La escena del capítulo final que imprime sentido a toda la serie es perfecta. (Si no ha visto el último episodio, tal vez es mejor que cambie de página) Walter White regresa a casa para despedirse de Skyler, su esposa. Es el momento de la verdad. El hombre sabe que su muerte es inminente. Ya no tiene sentido la hipocresía de las buenas intenciones, la pose del sacrificio. No, le confiesa: no mentí, no robé, no lastimé, no maté por ustedes, para darle una vida mejor a mi familia. “Lo hice por mí. Me gustó. Era bueno en lo que hacía. Y sentí que estaba realmente… vivo.” Lo hice por mí, dice Walter White. Y no pide perdón. Hice el mal para sentir la vida. Hice el mal para probar la vida. De eso trata Breaking Bad: de la vitalidad del Mal.
Esa no es, en modo alguno, una visión maquiavélica. El príncipe virtuoso de Maquiavelo nunca hace algo para sí, por el simple placer de quebrantar las reglas.

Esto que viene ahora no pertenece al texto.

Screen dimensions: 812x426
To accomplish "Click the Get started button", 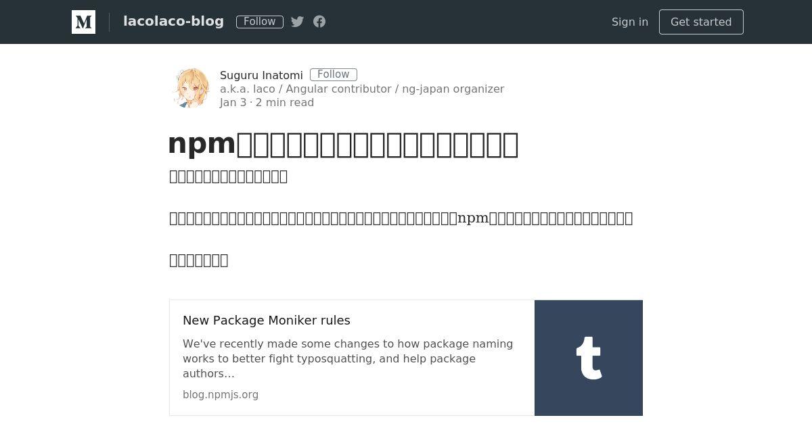I will pyautogui.click(x=701, y=22).
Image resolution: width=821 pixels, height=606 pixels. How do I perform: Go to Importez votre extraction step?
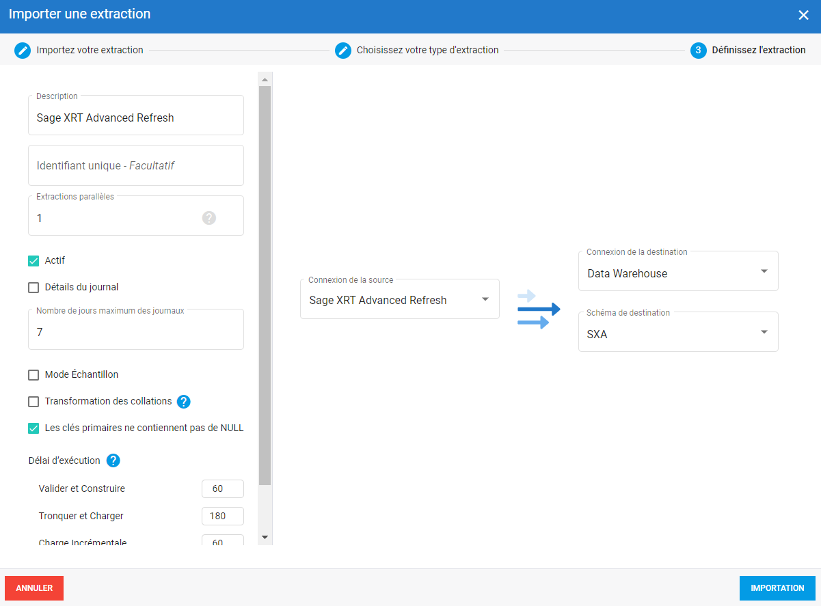pos(90,50)
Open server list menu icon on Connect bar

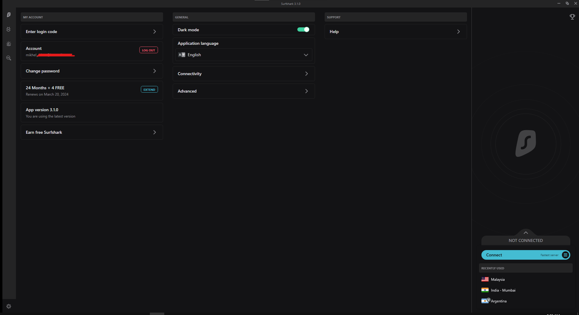[565, 255]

Si ha de apartarse del bien es sólo por necesidad, por lo que otros llamarían “razón de Estado.” El mal no puede ser fuente de placer para el príncipe: si acaso, es el dictado de su responsabilidad histórica. El príncipe debe aprender a no ser bueno porque necesita salvar la barca común, no porque disfrute la infracción. El Mal de Breaking Bad no es el mal provechoso de Maquiavelo: es el Mal de la voluntad de San Agustín. En sus Confesiones, San Agustín recuerda un robo que cometió siendo muy joven. Había un peral con frutas muy poco apetitosas, no tenía hambre pero estaba con unos amigos y, juntos, sintieron el impulso de robarlas. ¿Para qué? Para tirárselas a los cerdos. Mi maldad no tuvo más causa que la maldad, escribe. Robar me era grato porque era prohibido. “No era gozar de aquello lo que yo apetecía en el hurto, sino el hurto y el pecado mismo.”
¿No es ésa la confesión de Walter White? El Mal es su propia recompensa.